Hartley is a census-designated place (CDP) in Hartley County, Texas, United States. The population was 540 at the 2010 census.

History

In 1832, John Charles Beales and Jose Manuel Royella were granted the section where Hartley is now located under colonization laws of Mexico and Texas. They represented the Arkansas and Texas Land Company; however, they failed to colonize this territory and they forfeited their rights.

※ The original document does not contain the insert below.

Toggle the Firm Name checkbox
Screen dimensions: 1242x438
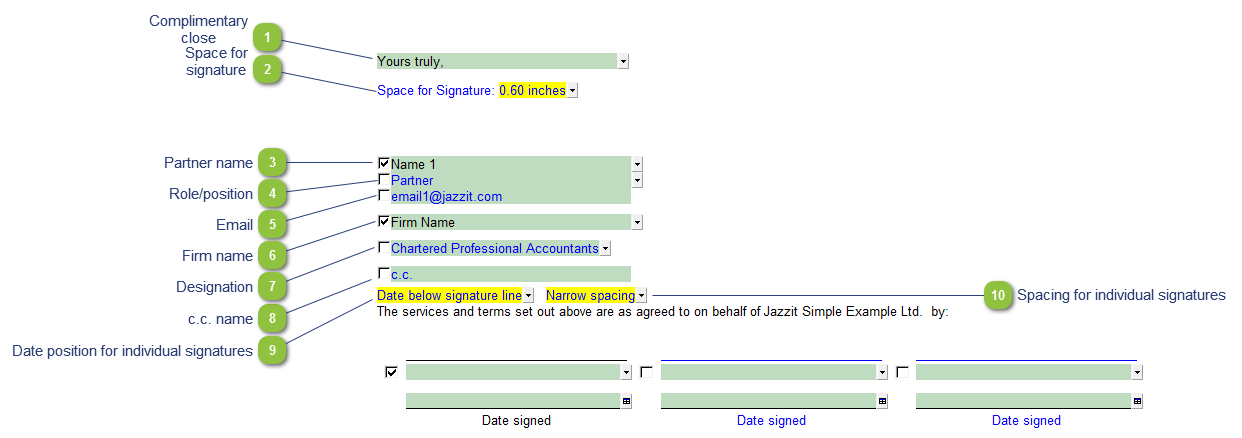pos(384,221)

In 1875, the Texas Legislature passed an act which allowed contractors to clear one mile of the river Sabine, Angeline, and Neches, and the Pine Island Bayou in exchange for land grants. The contractors were required to survey the land, return field notes to the Land Commissioner and request him to number the sections. The contractors then received a deed to the uneven numbered sections with the State retaining the even-numbered ones as school lands. The field notes of Beaty, Seale, and Forwood were filed November 17, 1875. The only other deeds registered in the county prior to 1884 were those of the Fort Worth and Denver Railroad, Brooks and Burleson, Gunter and Burleson and W.M. Lee. On July 1, 1888, Beaty, Seale, and Forwood sold Section 23 to James A. Hudson of Logan County, Illinois and John A. Lutz of New York for $10,000.00. They sold the right of way to the Fort Worth and Denver Railroad July 1, 1888.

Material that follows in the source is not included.